INSTRUCTIONS FOR SEDATION AND ANESTHESIA
Many of the more complicated oral surgery procedures can now be performed in the office with the aid of I.V. sedation. Commonly referred to as “twilight sleep”, sedation differs from general anesthesia in that you will always be responsive to your environment, even though the chances are you won’t remember much about the procedure. A local anesthetic is administered to further increase the comfort and safety of the procedure.
For further safety we require:
- That you have nothing to eat or drink for six hours before the procedure. If your surgery is to be in the morning, eat or drink nothing upon arising. If your surgery is planned for the afternoon, you may have clear liquids (soup broth, black coffee, water, apple juice, etc.) for breakfast, then nothing. If you have had any drug reactions or sensitivities, you must tell your doctor about these, for they may influence the choice of medications.

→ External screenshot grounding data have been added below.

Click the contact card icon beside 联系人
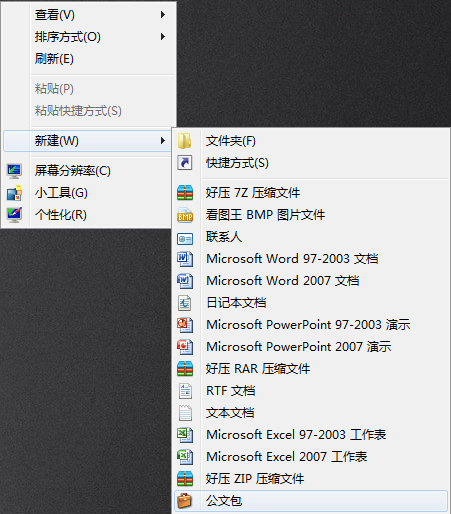This screenshot has height=514, width=451. (185, 238)
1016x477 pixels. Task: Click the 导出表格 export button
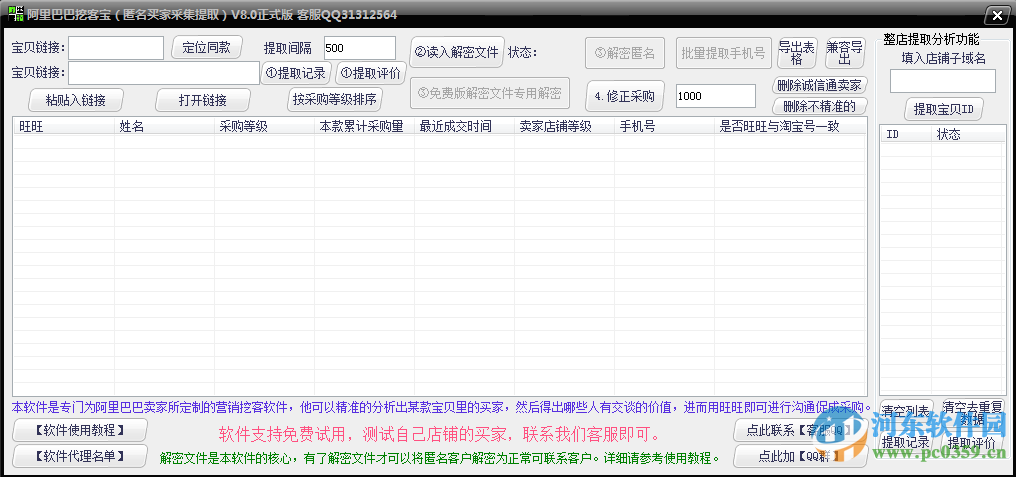[797, 52]
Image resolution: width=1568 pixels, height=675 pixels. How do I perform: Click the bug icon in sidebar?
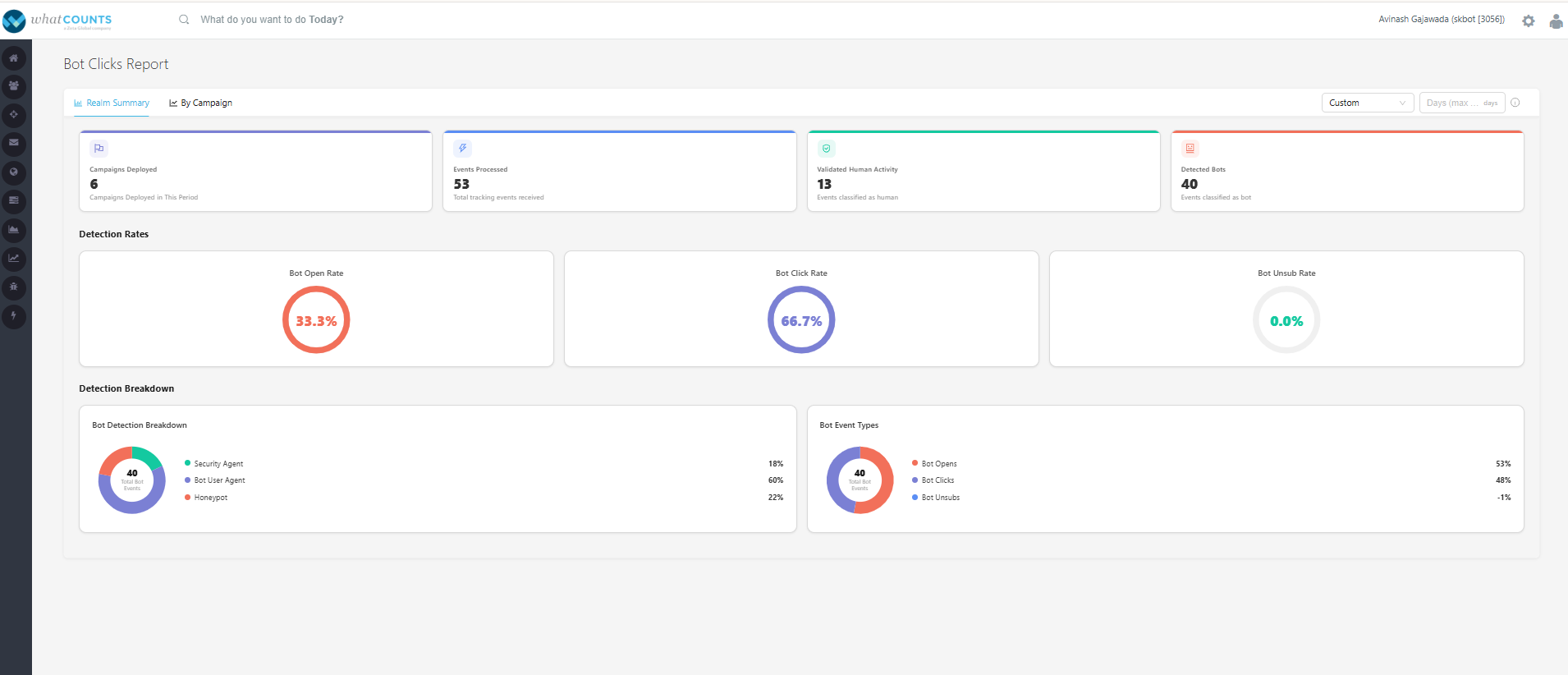(x=14, y=287)
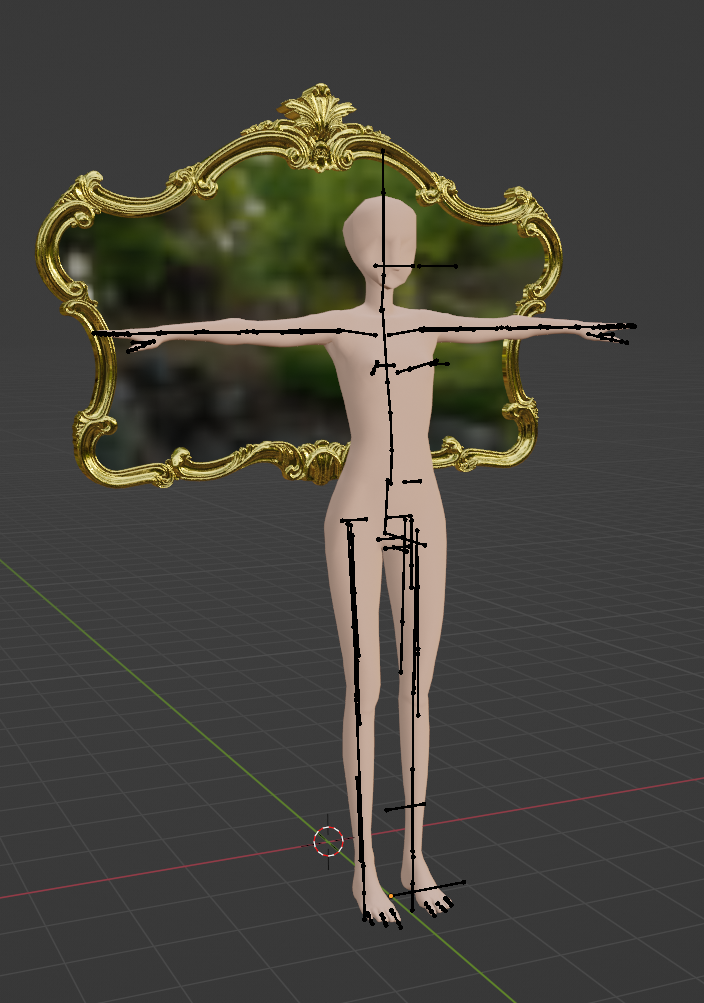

- PLEASE REMOVE ANY FINGER NAIL POLISH OFF OF ONE OF YOUR INDEX FINGERS BEFORE YOUR SURGERY.
- A responsible adult must accompany you to the office, remain here while you are having surgery, and drive you home.
- Because you will have received sedation medications, your reflexes and level of consciousness will be depressed for several hours after the procedure. You are not to drive, operate machinery, or be walking by yourself for the remainder of the day.
By following this protocol, you can confidently approach your surgery knowing that it will be a safe and comfortable procedure.